#### Extracted material ####

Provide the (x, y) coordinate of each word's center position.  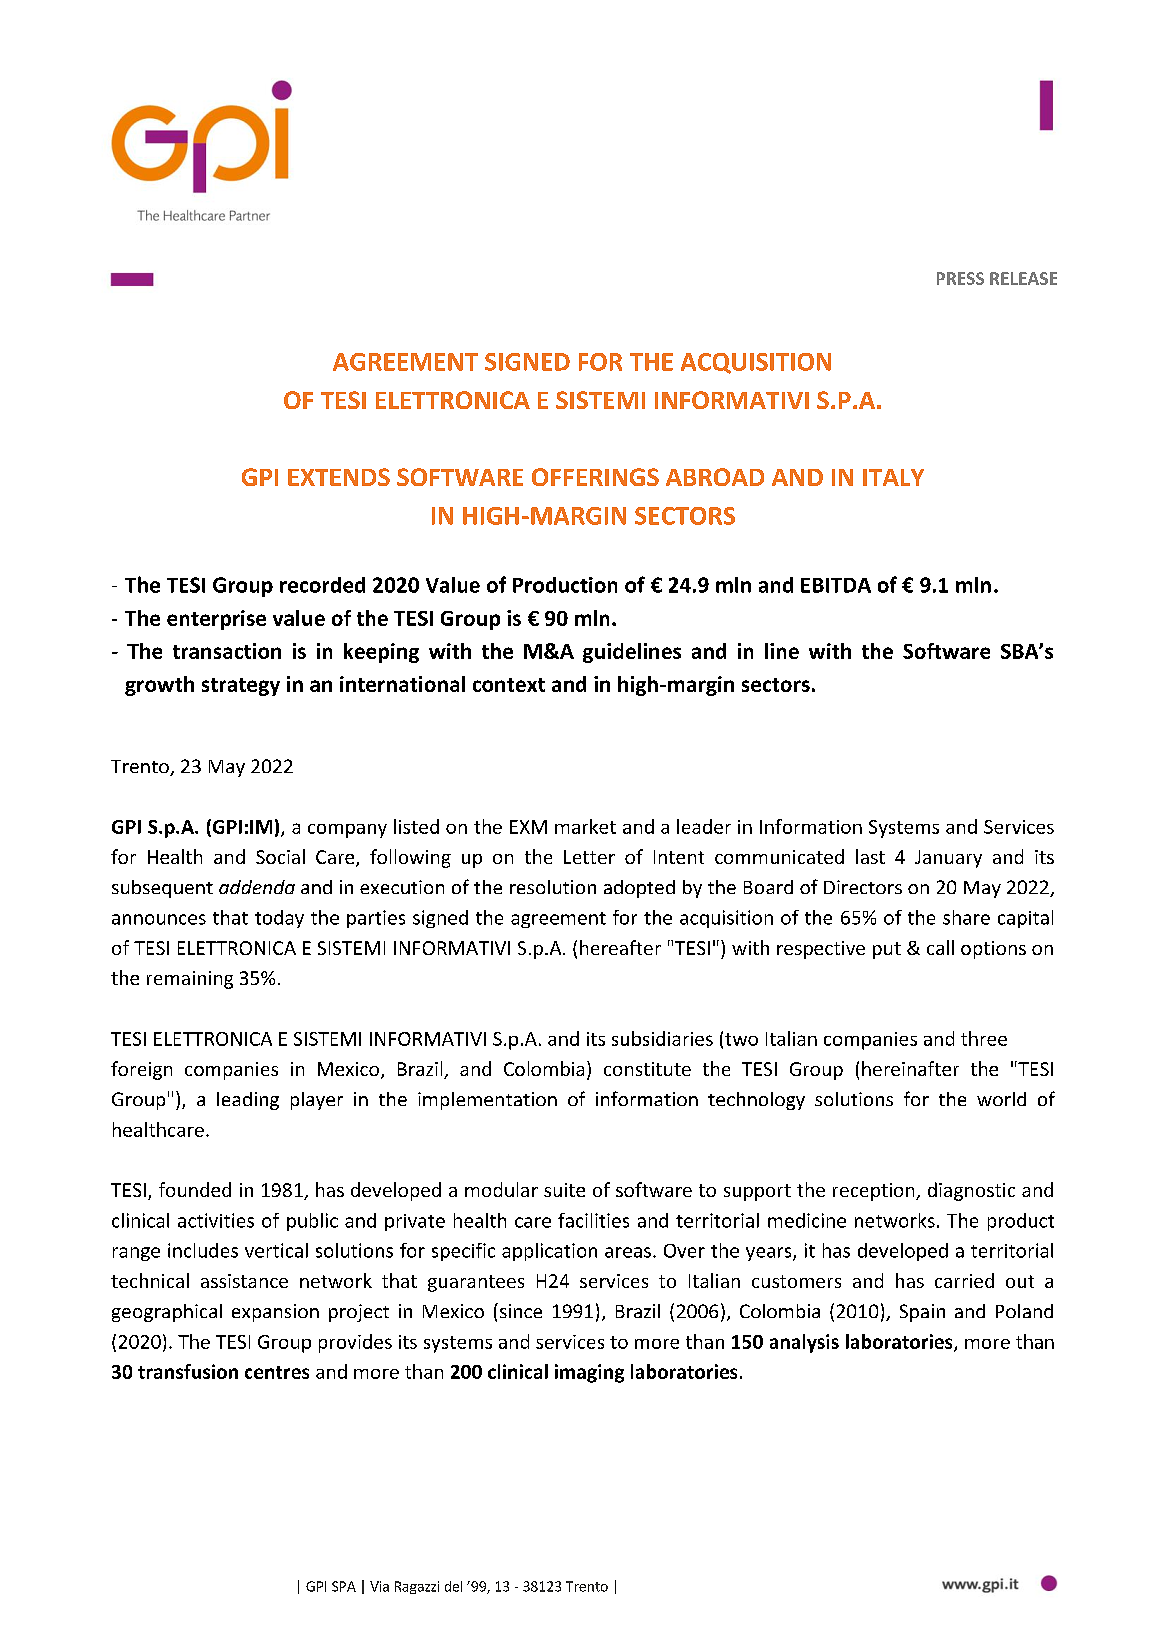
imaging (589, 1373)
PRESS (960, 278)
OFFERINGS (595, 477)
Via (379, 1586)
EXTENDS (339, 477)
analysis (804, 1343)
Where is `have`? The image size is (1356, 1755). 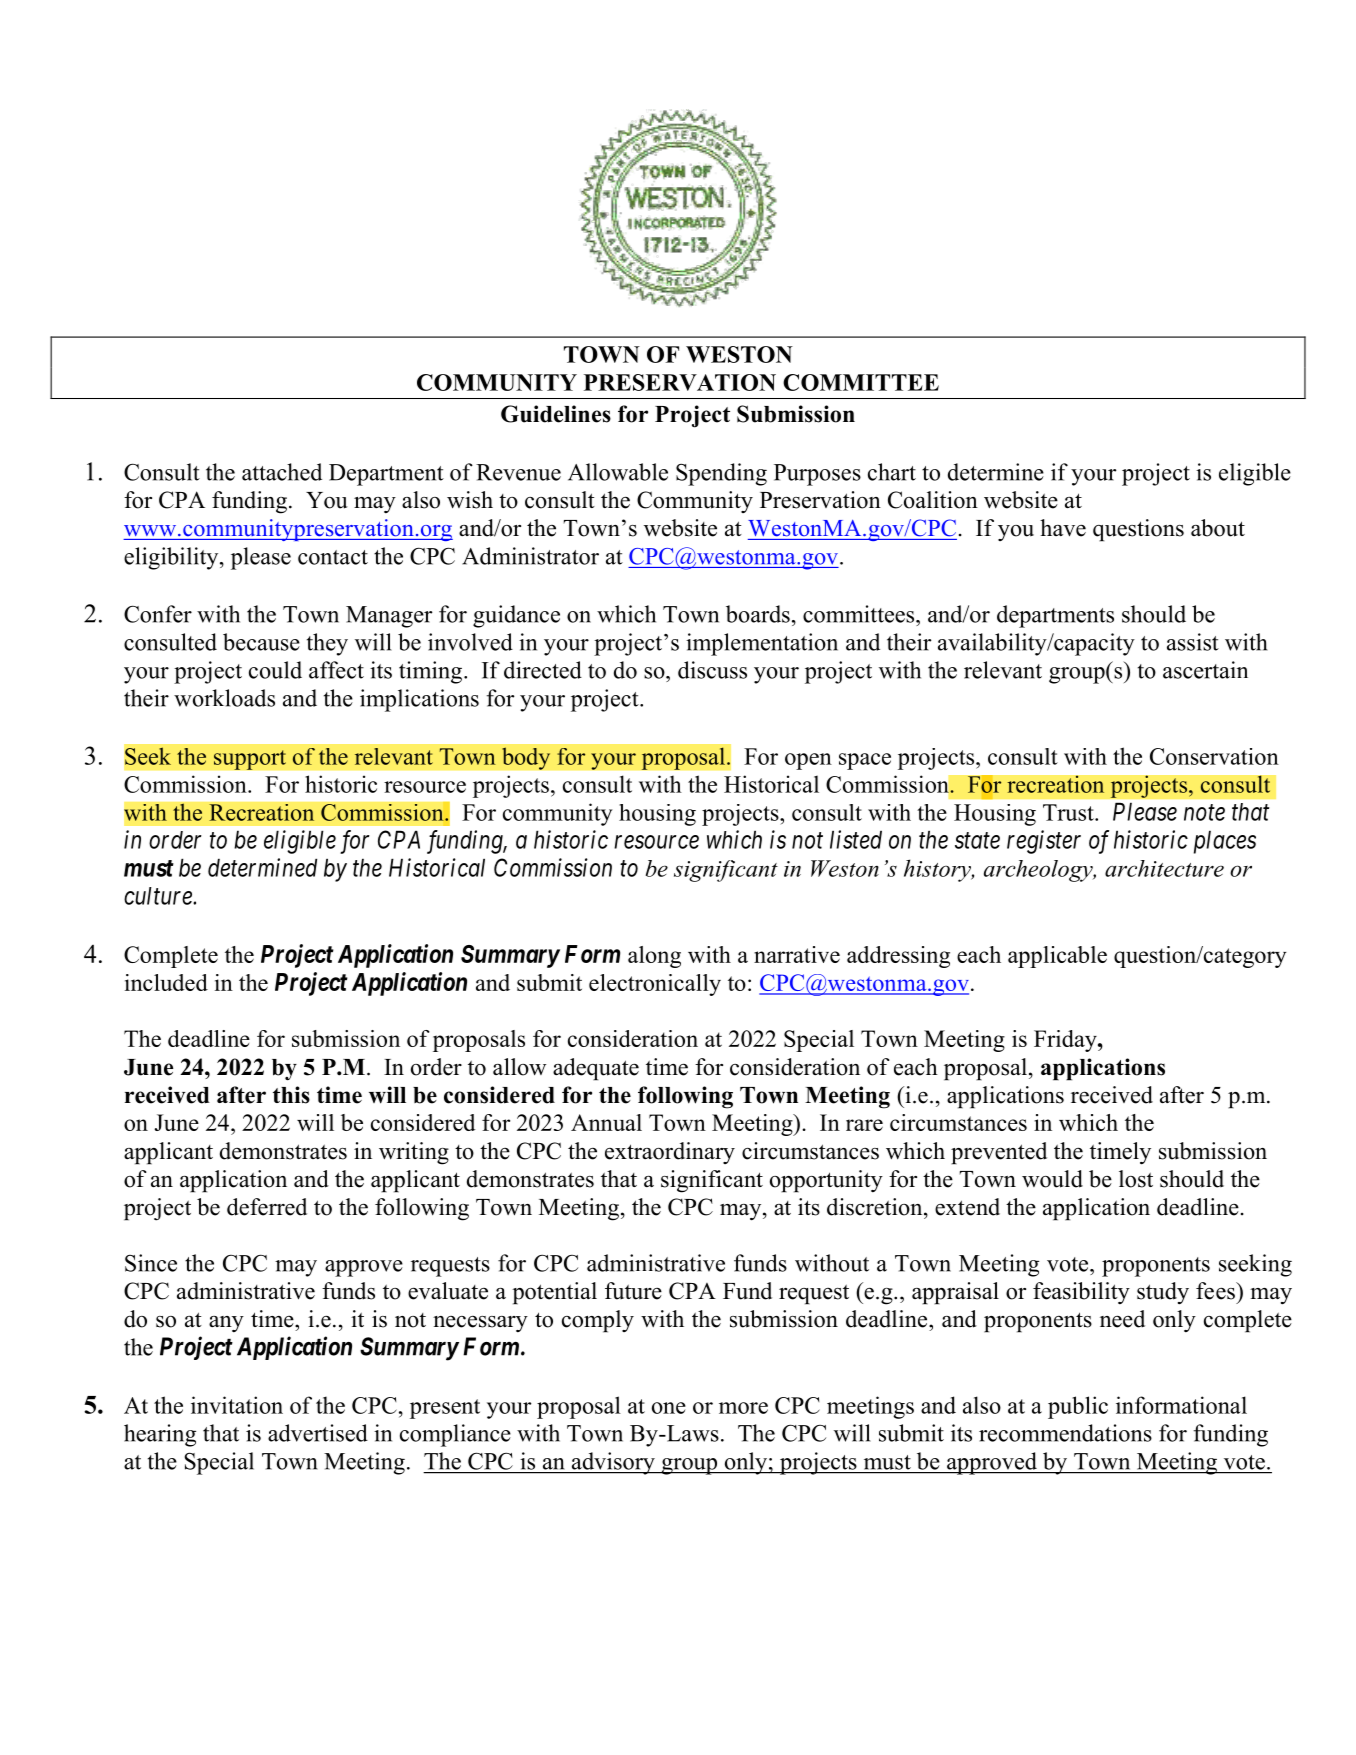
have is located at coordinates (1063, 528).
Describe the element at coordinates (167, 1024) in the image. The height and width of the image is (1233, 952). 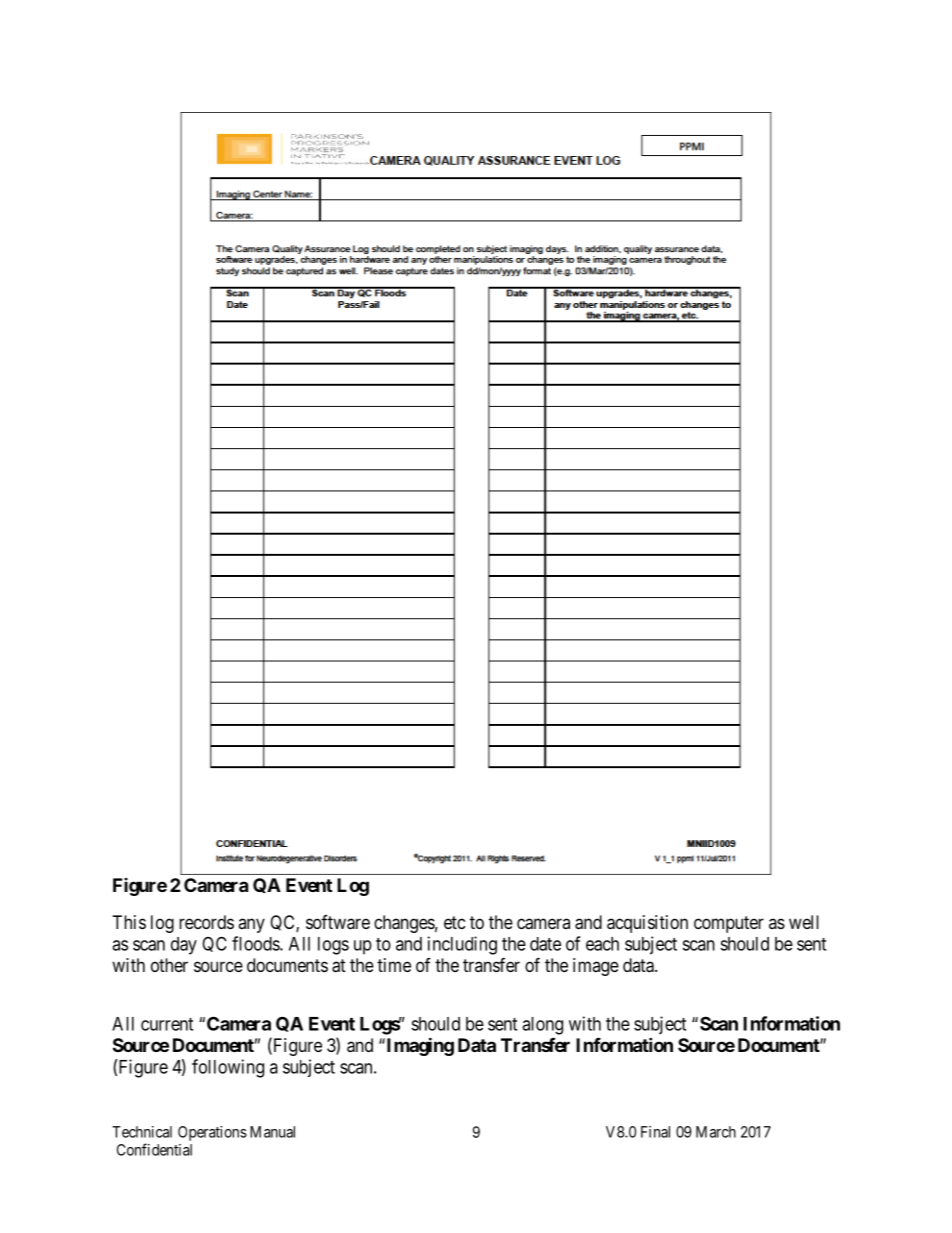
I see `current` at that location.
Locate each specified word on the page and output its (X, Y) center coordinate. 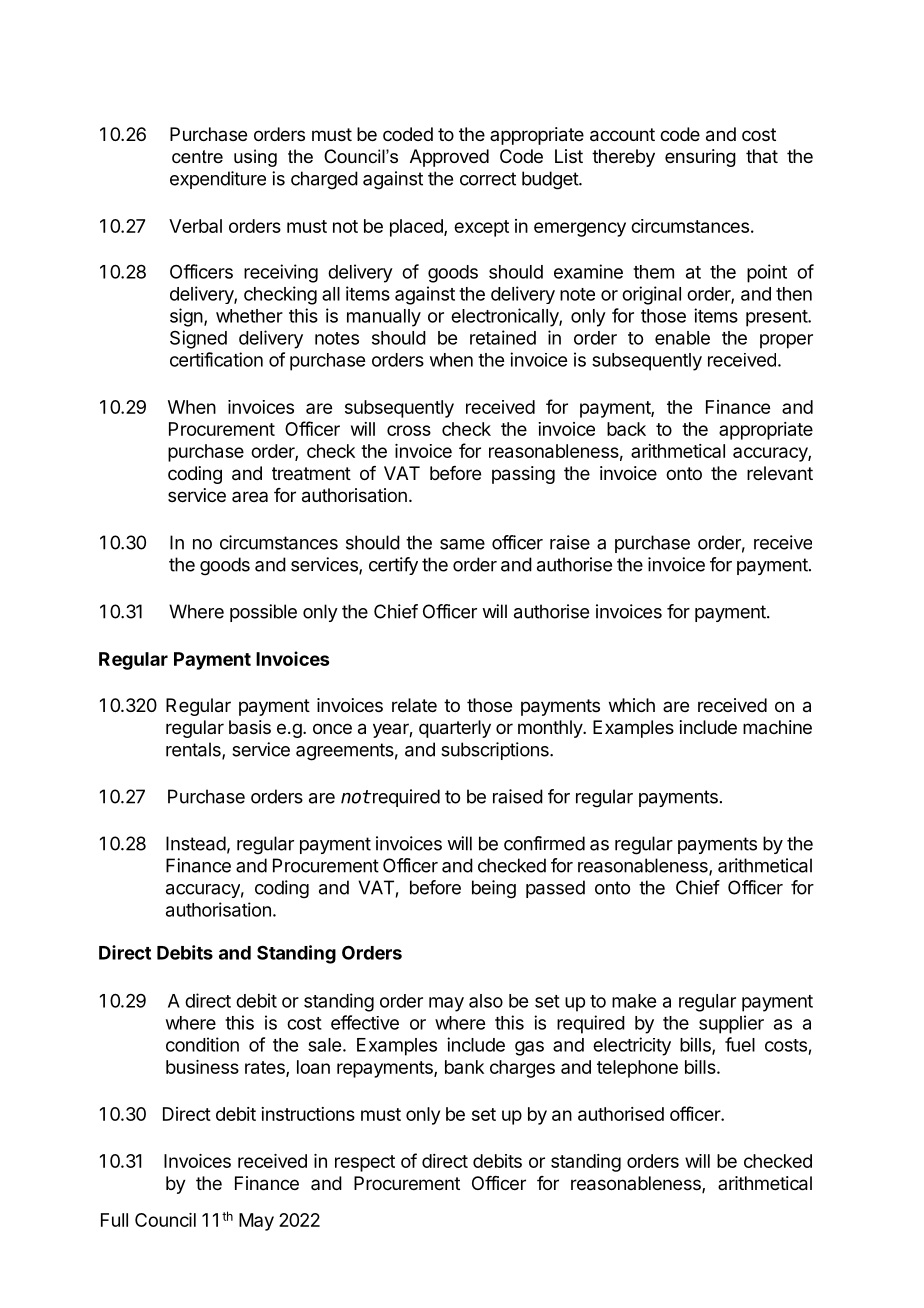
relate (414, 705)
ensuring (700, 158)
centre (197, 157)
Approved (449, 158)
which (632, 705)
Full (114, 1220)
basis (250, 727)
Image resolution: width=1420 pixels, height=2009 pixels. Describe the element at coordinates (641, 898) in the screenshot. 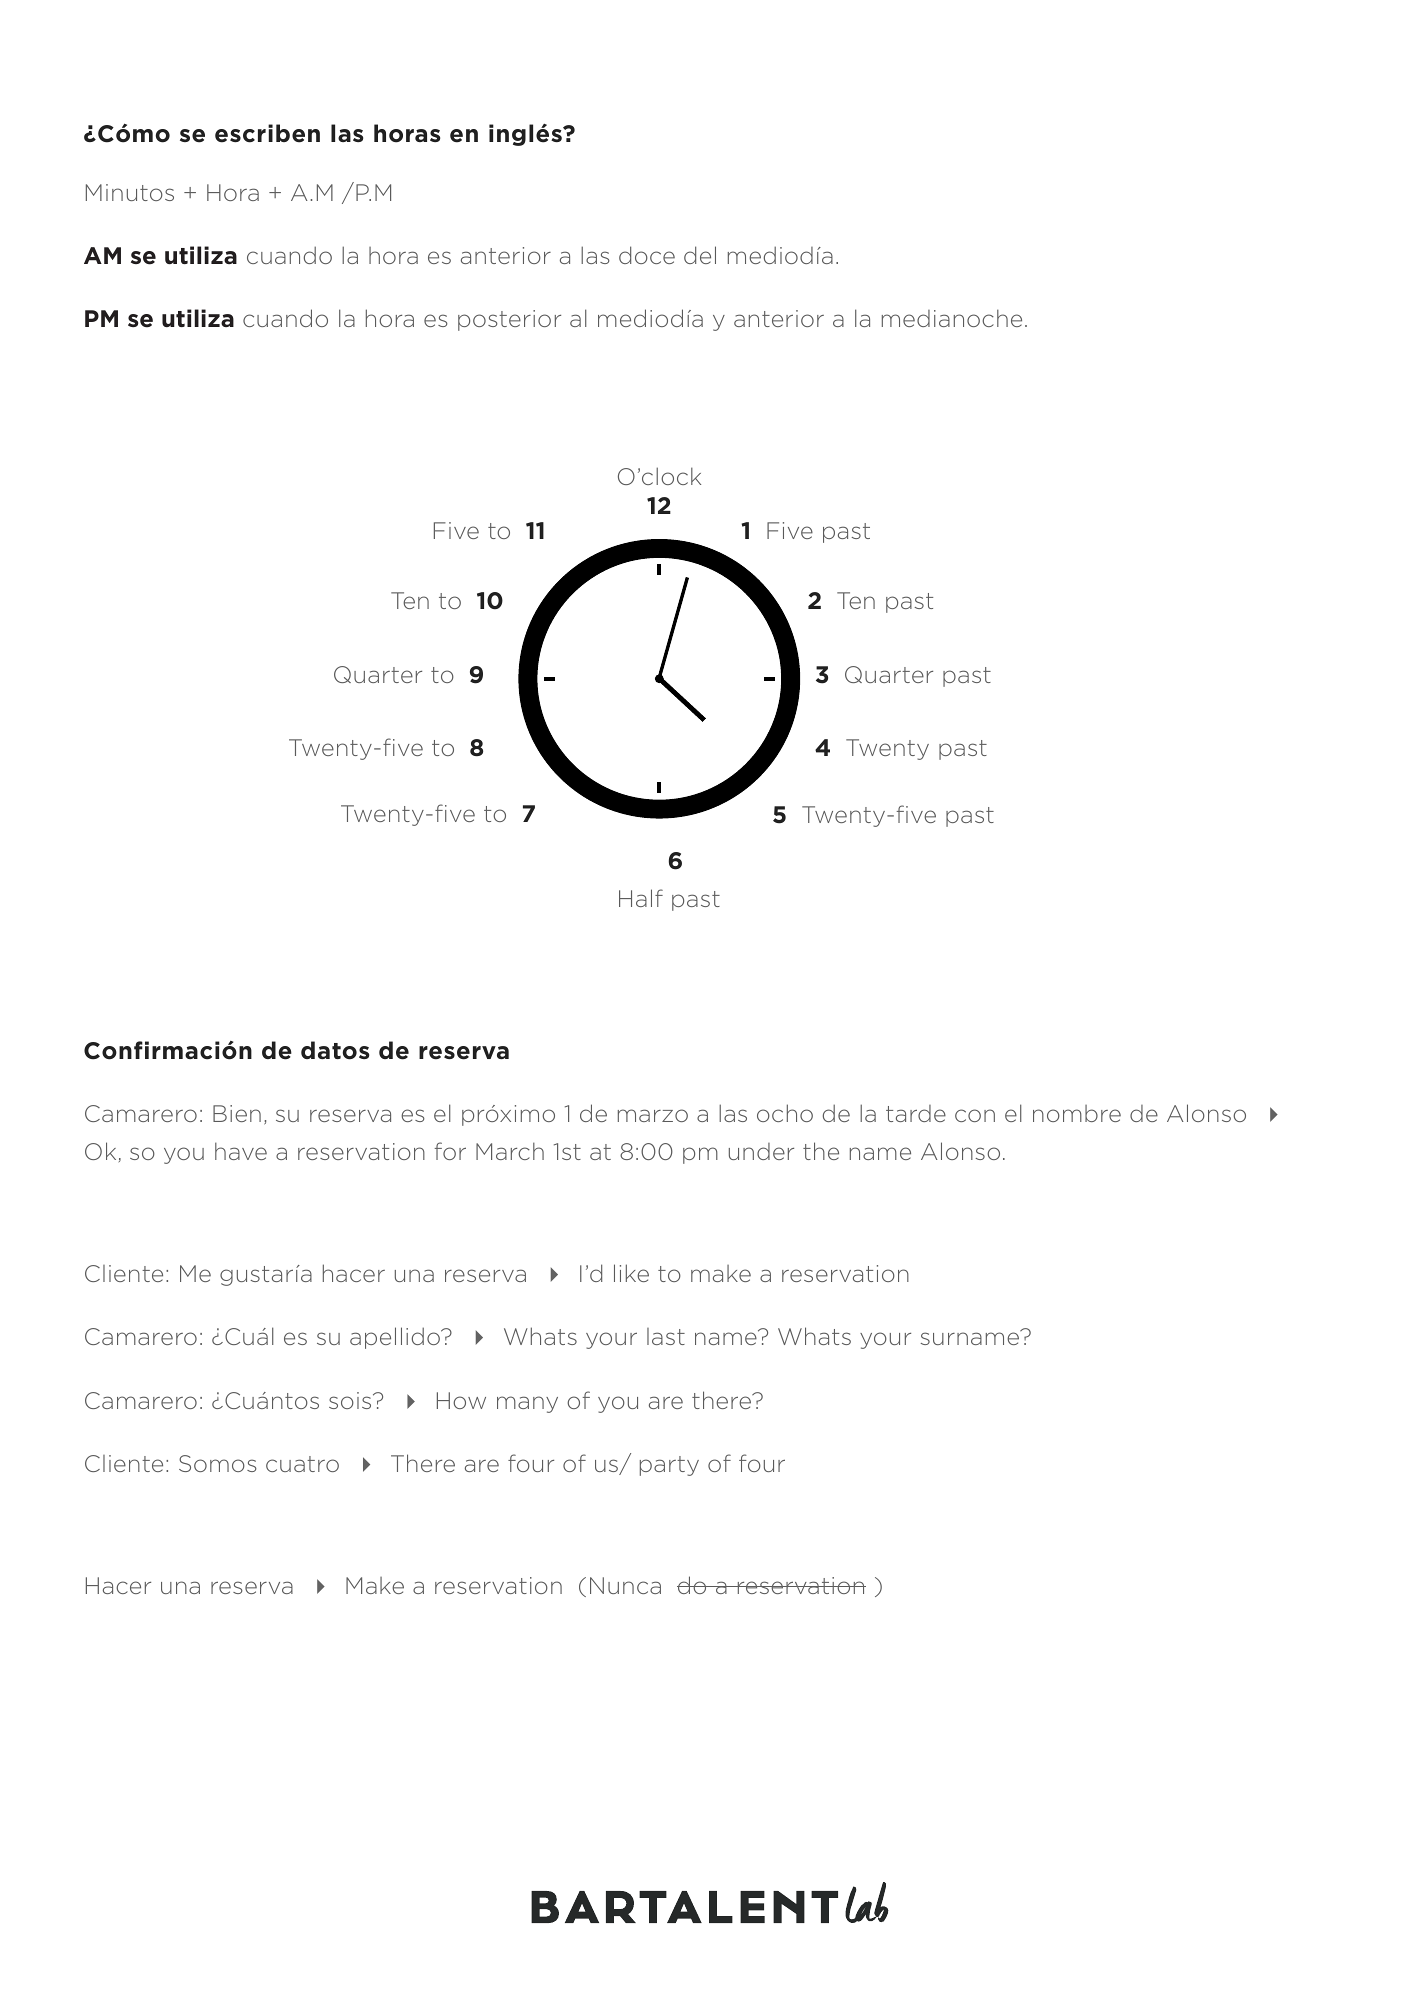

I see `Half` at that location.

####

Written instruction: Copy all of the material above word for word, leaving the pictures out.

Correct response:
Provide the (x, y) coordinate of each word's center position.  
imaging (589, 1373)
PRESS (960, 278)
OFFERINGS (595, 477)
Via (379, 1586)
EXTENDS (339, 477)
analysis (804, 1343)
Where is `have`? The image size is (1356, 1755). 
have is located at coordinates (1063, 528).
Describe the element at coordinates (167, 1024) in the image. The height and width of the image is (1233, 952). 
I see `current` at that location.
Locate each specified word on the page and output its (X, Y) center coordinate. 
relate (414, 705)
ensuring (700, 158)
centre (197, 157)
Approved (449, 158)
which (632, 705)
Full (114, 1220)
basis (250, 727)
Image resolution: width=1420 pixels, height=2009 pixels. Describe the element at coordinates (641, 898) in the screenshot. 

I see `Half` at that location.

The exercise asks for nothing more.